Windows Defender comes with an annoying new notification in the Action Center.

The useful yet controversial Wi-Fi Sense feature for sharing wireless connections with your friends is gone – not because of the controversy (it doesn't leak your Wi-Fi passwords), but because people weren’t using it enough to be worth continuing.

The long-promised enterprise data protection to let admins control what apps and documents you can use, and where you can save files, has finally made an appearance as Windows Information Protection – and the businesses who want it will already have the management tools like Intune that it needs. Similarly, the Anniversary Update included the agent for the new Windows Defender Advanced Threat Protection, but businesses will need to subscribe to the service to use it.
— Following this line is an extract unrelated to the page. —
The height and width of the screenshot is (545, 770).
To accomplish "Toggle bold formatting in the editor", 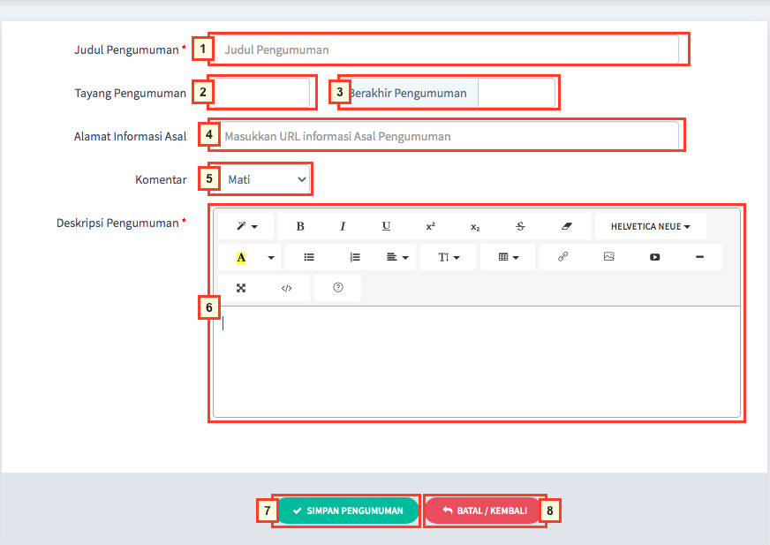I will 300,226.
We still like the updated Snipping Tool, which lets you set a delay so that you can screenshot those pesky menus you couldn't keep open before.
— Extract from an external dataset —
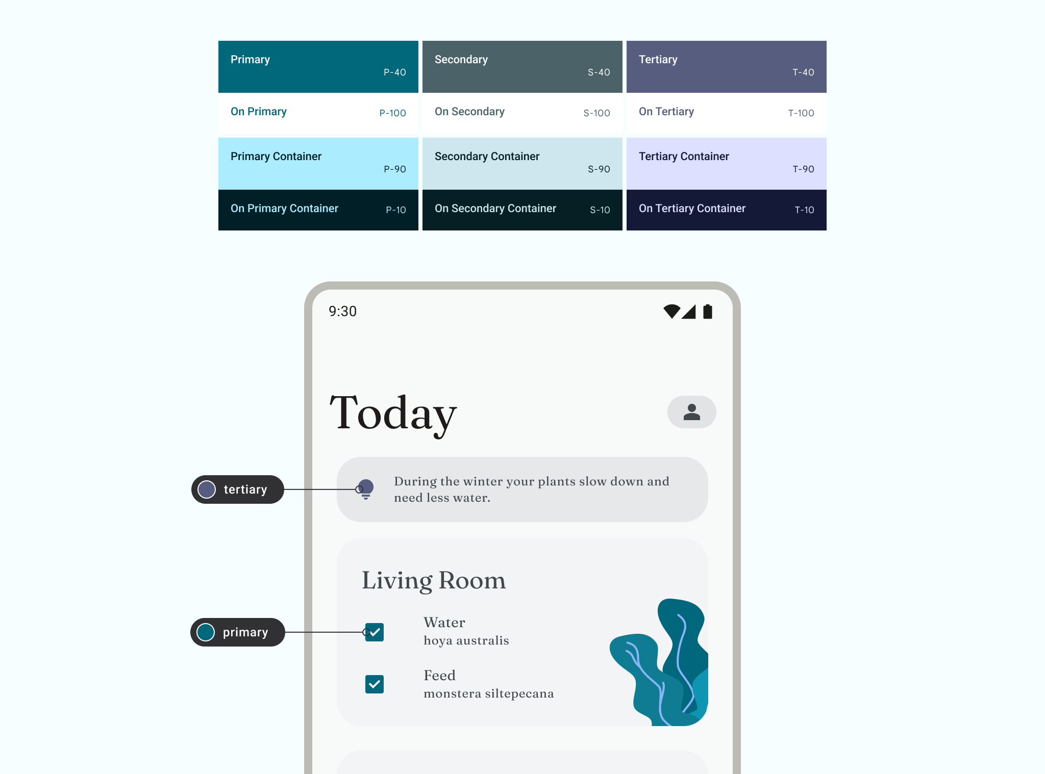
Task: Click the Tertiary T-40 color block
Action: tap(726, 67)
Power users appreciated the way Windows 10 updated the Command Prompt window – small beer, you might say, but you're now able to properly select text, and copy and paste in and out. Ctrl-V really will work. Text also re-flows as the window is resized.

And, since the Anniversary Update, the Windows Subsystem for Linux means you can run real Linux applications, in particular the Bash shell – useful for developers and web admins. If you use Hyper-V to run virtual machines, you can now run Hyper-V inside a virtual machine, so you can run another virtual machine inside that one (and so on, until you run out of resources).
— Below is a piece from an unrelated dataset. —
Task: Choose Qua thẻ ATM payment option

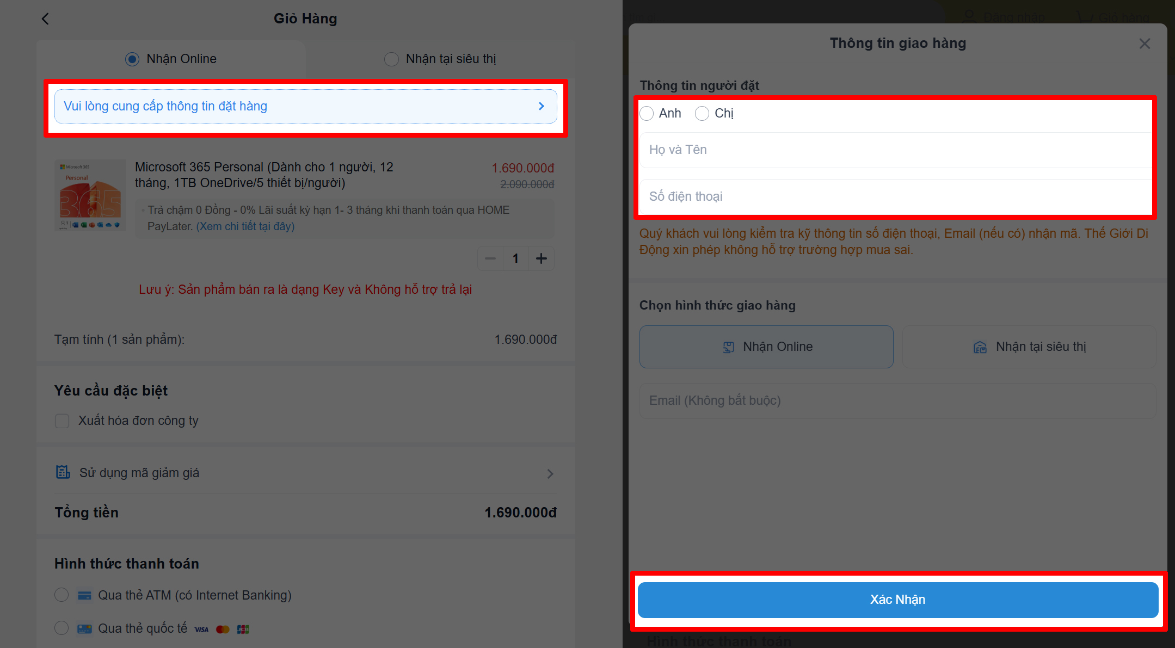Action: pyautogui.click(x=61, y=595)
High DPI PCs with multiple screens have been improved since the Anniversary Update as well, with the promise of a more comprehensive overhaul in future. Especially if you dock a high DPI device like a Surface Pro 4, you can find some applications displaying at the wrong resolution on different screens.

Windows can't fix all the problems for older apps, and we still found that some apps display icons that are too tiny to be easy to use. However, there are definite improvements in Windows 10 since the Anniversary Update: applications that use WPF scale properly, for instance.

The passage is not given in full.